====== Extracted records ======

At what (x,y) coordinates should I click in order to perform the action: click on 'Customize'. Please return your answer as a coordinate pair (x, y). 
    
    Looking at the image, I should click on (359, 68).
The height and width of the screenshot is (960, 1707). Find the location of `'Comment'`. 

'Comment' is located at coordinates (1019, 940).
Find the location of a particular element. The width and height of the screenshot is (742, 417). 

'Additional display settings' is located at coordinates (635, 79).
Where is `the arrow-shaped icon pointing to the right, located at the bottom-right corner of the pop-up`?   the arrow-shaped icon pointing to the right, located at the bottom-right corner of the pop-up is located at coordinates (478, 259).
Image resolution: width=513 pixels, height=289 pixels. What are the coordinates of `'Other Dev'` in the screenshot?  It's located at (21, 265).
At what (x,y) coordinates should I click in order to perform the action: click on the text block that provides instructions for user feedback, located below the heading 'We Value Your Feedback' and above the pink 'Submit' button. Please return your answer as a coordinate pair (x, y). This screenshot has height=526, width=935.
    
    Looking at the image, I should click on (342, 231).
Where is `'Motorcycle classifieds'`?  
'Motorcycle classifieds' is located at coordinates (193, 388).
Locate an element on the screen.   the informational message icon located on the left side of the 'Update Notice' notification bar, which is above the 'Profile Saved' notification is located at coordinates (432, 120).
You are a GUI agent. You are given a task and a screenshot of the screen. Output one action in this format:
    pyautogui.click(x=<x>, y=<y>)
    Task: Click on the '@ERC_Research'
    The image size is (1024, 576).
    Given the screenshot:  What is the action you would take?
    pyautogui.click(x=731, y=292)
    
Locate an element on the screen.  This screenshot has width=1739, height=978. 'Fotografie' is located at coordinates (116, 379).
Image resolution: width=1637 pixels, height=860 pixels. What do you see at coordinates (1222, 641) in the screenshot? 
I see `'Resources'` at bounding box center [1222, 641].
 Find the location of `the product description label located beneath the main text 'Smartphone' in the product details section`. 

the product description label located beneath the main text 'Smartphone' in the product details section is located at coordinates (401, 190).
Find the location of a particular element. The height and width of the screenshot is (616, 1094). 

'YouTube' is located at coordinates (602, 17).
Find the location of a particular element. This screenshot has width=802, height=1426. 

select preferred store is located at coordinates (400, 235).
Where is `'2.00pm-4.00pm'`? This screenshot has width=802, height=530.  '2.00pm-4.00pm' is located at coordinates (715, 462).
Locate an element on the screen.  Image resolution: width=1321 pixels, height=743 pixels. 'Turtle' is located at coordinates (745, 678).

======

Return the entries word for word, beginning with the very first line and ending with the line that contains "coordinates (478, 259).", including that line.

• Reply:
At what (x,y) coordinates should I click in order to perform the action: click on 'Customize'. Please return your answer as a coordinate pair (x, y). 
    
    Looking at the image, I should click on (359, 68).
The height and width of the screenshot is (960, 1707). Find the location of `'Comment'`. 

'Comment' is located at coordinates (1019, 940).
Find the location of a particular element. The width and height of the screenshot is (742, 417). 

'Additional display settings' is located at coordinates (635, 79).
Where is `the arrow-shaped icon pointing to the right, located at the bottom-right corner of the pop-up`?   the arrow-shaped icon pointing to the right, located at the bottom-right corner of the pop-up is located at coordinates (478, 259).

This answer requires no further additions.